Oops. clicked too soon. Meant to point out that the Gore margin under the most favorable scenarios in the hypothetical recounts was 60 to 171 votes.
According to the Washington Post, anyway.
The most comprehensive recount - one that looked at every overvote and undervote in the state - found that Gore had won by several thousand votes.
joe, I'm going to have to ask for a cite on this.
My recollection is that the newspaper consortium that did the postmortem did the count using three or four different rules, with the margin always in the low hundreds. Gore won one of those, but it was not the one that the Democrats were seeking when the USSC ruled.
RC,
Would it be too difficult to ask you to read your own links?
From the NYT editorial: because it concludes that he would have won under the ground rules prescribed by the Democrats.
The Democrats did not prescribe a comprehensive recount of all overvotes and undervotes; rather, just a recount of undervotes in some counties.
Its over, joe. Yes, it is. George Bush succeeded to the presidency despite being chosen neither by the American public, nor the Floridian public. As my comment was about Karl Rove's ability to win elections, and not the legitimacy of Bush's inauguration, I'm going to have to flag you for being off-topic.
Mike P,
You're right, I mixed up two different things.
The "several thousand" figure is based on a reasonable assumption about the intent of "Palm Beach Voters for Buchanan."
Gore's margin in clearly-expressed ballots was much lower.

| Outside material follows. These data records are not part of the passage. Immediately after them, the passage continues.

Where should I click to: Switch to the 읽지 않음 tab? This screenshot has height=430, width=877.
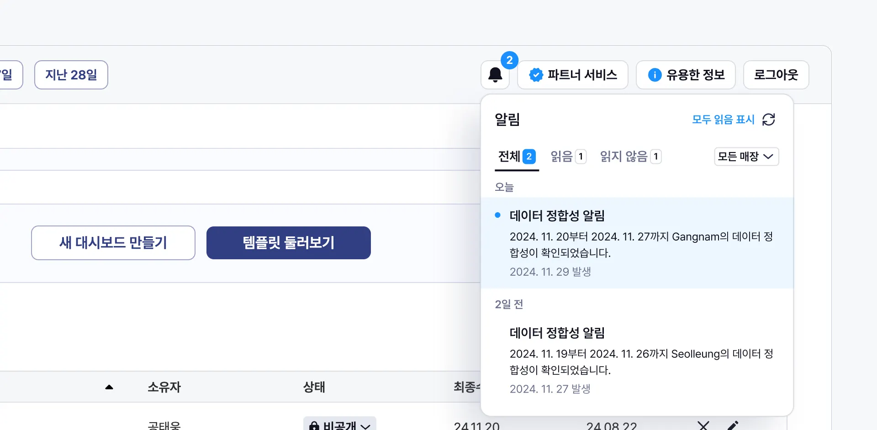coord(630,157)
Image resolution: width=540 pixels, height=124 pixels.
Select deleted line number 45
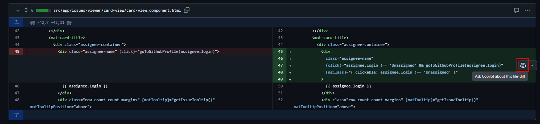tap(17, 51)
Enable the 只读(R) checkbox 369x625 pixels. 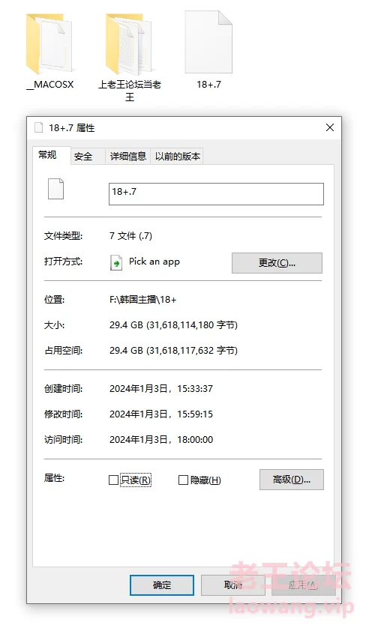[x=113, y=480]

"Palm Beach Voters for Buchanan."
They're first album was great!
As I note above, that's why I recognize that Gore "should have" won, but that Bush was not "handed" the election by the Supreme Court.
joe,
Whether you count votes by the "most comprehensive" method, the Democrats' method, or the Republican method, it really doesn't matter because the margin should never have been that slim. 2000 was Gore's race to lose. Gore was riding the coattails of a popular president, yet was untouched in most of those scandals. Issues that favor the GOP were not on the radar (economy was doing well, crime was down, national security seemed fine). Somehow, Rove helped to turn this sow's ear into a silk purse. You have to give him some credit for that.
Gotcha now.
I read "should have won" as a statement about the election "should have been" a rout, and not close, because of the imaginary Vice-Presidential bump. That's the most common context in which I've seen that phrase used.
Abdul,
Looking at history, I don't think the coattails you're talking about extend to a Vice President.

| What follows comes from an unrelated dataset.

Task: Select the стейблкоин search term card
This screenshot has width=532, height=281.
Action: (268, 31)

Bush won in 1988, so that's one.
But Nixon didn't win in 1960.
Since FDR, the parties have managed to win the presidency three times in a row twice, out of thirteen elections. The number of fourth consecutive wins is zero. The public likes to change parties - they get sick of the incumbent party, and want to throw them out. Would Nader have gotten a significant % of the vote if the Democrats hadn't been the incumbent party? Probably not.
How the heck did a back-slapping, Beltway awards-party thread turn into the 2000 election?

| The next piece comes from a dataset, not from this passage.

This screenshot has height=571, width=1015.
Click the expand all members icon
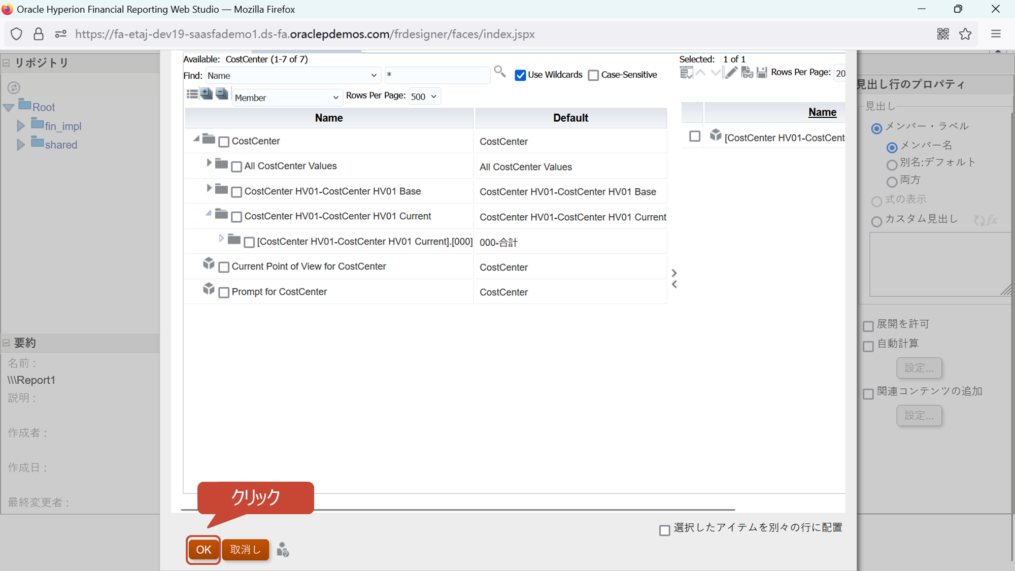207,94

Because Karl Rove is being held up as a genius who orchestrated the victorious 2000 campaign and then went on to bigger and better political machinations. In reality, Rove won the 2000 election due to poor ballot design in one county of one state.
A triple overtime win that got through the first overtime due solely to a referee's bad call is not a resounding affirmation of one's competence.
And how on earth a genius like Karl Rove would allow Iraq to happen is beyond me.
Rove is a genius like Dick Morris is a genius.
From the NYT editorial: because it concludes that he would have won under the ground rules prescribed by the Democrats.
I agree with Joe...the NYT is a rag filled with lies and cannot be trusted for providing accurate information.
I'm a liberal, and I've always considered the 2000 election to be a tie, and the American election system doesn't do very well with ties. I blame Nader more than I blame Rove.
I agree with Joe...the NYT is a rag filled with lies and cannot be trusted for providing accurate information.
Actually, the Times was absolutely right - by the standards requested by the Gore campaign, Gore still would have lost.
The error here isn't the Times', but RC's misrepresentation of what the Times wrote.